Segundo Fernanda De Negri, a composição será equilibrada, com representantes da comunidade científica, controle social, Conselho Nacional de Saúde, Anvisa, e outros ministérios como o da Ciência e Tecnologia. O objetivo é garantir diversidade, qualidade técnica e representatividade nas decisões éticas.
Acreditação de Comitês de Ética: mais autonomia, mais responsabilidade
A nova regra também prevê um sistema de credenciamento e acreditação dos Comitês de Ética em Pesquisa (CEPs). Os comitês que obtiverem acreditação especial poderão analisar estudos de alto risco, ampliando sua autonomia em relação ao sistema atual.
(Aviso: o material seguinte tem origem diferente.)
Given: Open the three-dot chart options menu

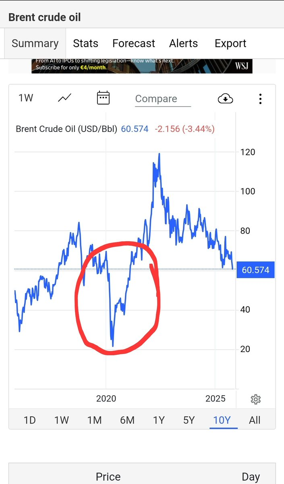Looking at the screenshot, I should tap(261, 98).
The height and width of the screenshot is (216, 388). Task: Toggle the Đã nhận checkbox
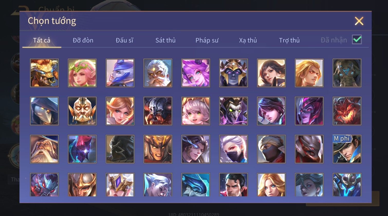pyautogui.click(x=357, y=40)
Essa descentralização permitirá que um número maior de análises seja feito diretamente nos CEPs locais, contribuindo para mais agilidade sem abrir mão da qualidade.
Regimento, mandatos e edital público
A Instância Nacional deverá elaborar seu próprio regimento interno, com definição da frequência das reuniões, processo de escolha dos membros (via edital), mandatos definidos, e regras de transição claras para garantir uma migração segura do sistema CEP-CONEP.
Durante esse período de transição, a Plataforma Brasil continuará ativa, e as resoluções da CONEP seguirão em vigor até que novas diretrizes sejam publicadas.
Sistema integrado de registros e plataforma mais eficiente
Outro ponto muito esperado pelo setor é a melhoria do sistema informatizado de registros. A atual Plataforma Brasil enfrenta críticas por lentidão e baixa responsividade. A proposta é criar uma plataforma integrada com a Anvisa, permitindo maior interoperabilidade entre o registro ético e o regulatório.
A nova plataforma deve facilitar o trabalho de pesquisadores e patrocinadores, tornando o processo mais transparente, centralizado e ágil.
Acompanhamento de voluntários e acesso a medicamentos
O decreto também estabelecerá diretrizes para o acompanhamento dos participantes de pesquisa após o estudo, em especial no que se refere ao programa de fornecimento de medicamentos pós-estudo, previsto na nova lei com um prazo de até cinco anos após o encerramento do ensaio.
Os detalhes sobre esse acompanhamento deverão ser regulamentados posteriormente pela Instância Nacional de Ética em Pesquisa.
Um salto estratégico para a ciência e a saúde no Brasil
A secretária Fernanda De Negri destaca que o Brasil, apesar de ter capacidade científica e diversidade populacional, ainda tem baixa produtividade em pesquisa clínica. A nova regulamentação visa mudar esse cenário, tornando o país mais competitivo, atraente e confiável para condução de estudos.
Segundo ela, o avanço na regulação poderá fortalecer o Complexo Econômico-Industrial da Saúde, gerar inovação nacional e atrair investimentos em pesquisa e desenvolvimento.
Conclusão
A regulamentação da Lei de Pesquisa Clínica é um marco aguardado com expectativa por toda a comunidade científica e pelo setor regulado. Com a previsão de publicação até setembro, o novo decreto pode finalmente destravar o potencial do Brasil como protagonista em pesquisa clínica — sem abrir mão da segurança, da ética e da qualidade científica.
Nos próximos meses, o foco estará na transição, na implementação prática das novas diretrizes e no fortalecimento das estruturas que sustentarão esse novo sistema. É o momento de acompanhar de perto e se preparar para uma nova era da pesquisa clínica no país.